The University of California, Irvine (UC Irvine) is deploying a customized generative artificial intelligence (GenAI) solution called ZotGPT Chat.
According to the school, ZotGPT is one of the first of its kind in the UC system, and was created to allow UC Irvine affiliates to explore AI in a safer, tailor-made environment.
The tool officially launched for faculty and staff earlier this year and will shortly be available for students.
ZotGPT Chat is currently available in an open-beta version. The school said that faculty and staff adoption is strong and accelerating as the university works to refine and add new features.
“AI is a fast-moving space, and ZotGPT is a great way for our community and affiliates to start to use these tools and, over time, to transform how we do our work and how we interact with others,” said Tom Andriola, the university’s vice chancellor for data and information technology.
ZotGPT Chat offers a mobile phone experience and voice chat functionality. Additionally, the program protects the confidentiality of personal and institutional data, including uploaded files. The school said that this ensures outside vendors cannot use proprietary data to train their models – a feature that commercial AI services typically do not offer.
“ZotGPT is about more than supporting innovation with the latest tools,” said Andriola. “It’s also about ensuring that we provide broad access to these new tools across our community in a secure and responsible way, with the proper support structures. ZotGPT can be leveraged for teaching, research, and redesigning work processes and can serve as an engine for facilitating collaboration. We look forward to fully embracing the potential of generative AI in 2024 and beyond.”

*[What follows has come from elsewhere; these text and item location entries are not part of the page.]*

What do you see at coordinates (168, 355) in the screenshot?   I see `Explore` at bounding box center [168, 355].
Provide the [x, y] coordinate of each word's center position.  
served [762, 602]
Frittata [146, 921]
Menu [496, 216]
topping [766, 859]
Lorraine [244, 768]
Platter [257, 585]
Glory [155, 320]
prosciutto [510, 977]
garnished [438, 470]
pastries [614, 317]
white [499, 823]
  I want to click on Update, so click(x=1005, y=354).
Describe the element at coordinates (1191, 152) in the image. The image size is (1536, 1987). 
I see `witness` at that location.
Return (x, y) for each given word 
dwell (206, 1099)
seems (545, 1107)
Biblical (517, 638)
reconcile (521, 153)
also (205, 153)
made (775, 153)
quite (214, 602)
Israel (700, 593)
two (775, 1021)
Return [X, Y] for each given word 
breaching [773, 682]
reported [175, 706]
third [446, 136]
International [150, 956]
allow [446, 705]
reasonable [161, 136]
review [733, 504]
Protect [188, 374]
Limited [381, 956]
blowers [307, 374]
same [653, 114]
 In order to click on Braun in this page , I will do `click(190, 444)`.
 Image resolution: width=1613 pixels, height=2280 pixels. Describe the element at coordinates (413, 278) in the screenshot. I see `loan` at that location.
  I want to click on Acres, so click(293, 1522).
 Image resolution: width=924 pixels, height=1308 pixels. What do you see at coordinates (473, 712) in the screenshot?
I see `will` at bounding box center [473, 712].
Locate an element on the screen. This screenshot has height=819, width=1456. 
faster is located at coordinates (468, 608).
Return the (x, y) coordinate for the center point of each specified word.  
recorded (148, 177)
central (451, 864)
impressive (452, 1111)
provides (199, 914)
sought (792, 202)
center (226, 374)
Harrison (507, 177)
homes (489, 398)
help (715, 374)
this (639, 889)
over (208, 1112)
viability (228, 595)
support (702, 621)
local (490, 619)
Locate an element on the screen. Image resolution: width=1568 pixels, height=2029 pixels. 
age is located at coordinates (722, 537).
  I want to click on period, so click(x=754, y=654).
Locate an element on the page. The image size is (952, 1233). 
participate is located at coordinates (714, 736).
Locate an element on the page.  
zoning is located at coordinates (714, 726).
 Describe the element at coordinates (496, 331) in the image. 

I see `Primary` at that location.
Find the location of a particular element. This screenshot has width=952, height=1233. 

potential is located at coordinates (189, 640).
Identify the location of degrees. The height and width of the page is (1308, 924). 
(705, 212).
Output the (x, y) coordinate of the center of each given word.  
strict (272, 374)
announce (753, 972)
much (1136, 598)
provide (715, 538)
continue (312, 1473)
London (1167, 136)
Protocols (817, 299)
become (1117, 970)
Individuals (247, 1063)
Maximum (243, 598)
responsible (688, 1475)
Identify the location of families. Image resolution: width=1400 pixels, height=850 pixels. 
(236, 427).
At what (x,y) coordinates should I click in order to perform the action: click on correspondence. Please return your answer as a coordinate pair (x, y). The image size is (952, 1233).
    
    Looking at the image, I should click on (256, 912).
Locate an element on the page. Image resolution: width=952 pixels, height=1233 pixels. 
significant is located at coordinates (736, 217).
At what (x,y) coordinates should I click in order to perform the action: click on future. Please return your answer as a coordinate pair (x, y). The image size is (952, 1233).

The school said it will add additional features to ZotGPT in the future, including internet-enabled responses, image generation, custom chatbots using departmental data or websites, and the ability of faculty and staff to use ZotGPT Chat in their own software programs.
“ZotGPT Chat gives UC Irvine researchers a powerful platform to explore the potential of generative AI in ways that protect the integrity of our data while simultaneously providing us access to ‘industrial-strength’ tools,” said Errol Arkilic, the university’s chief innovation officer. “With its access, we can cost-effectively run comprehensive experiments across a wide range of applications.”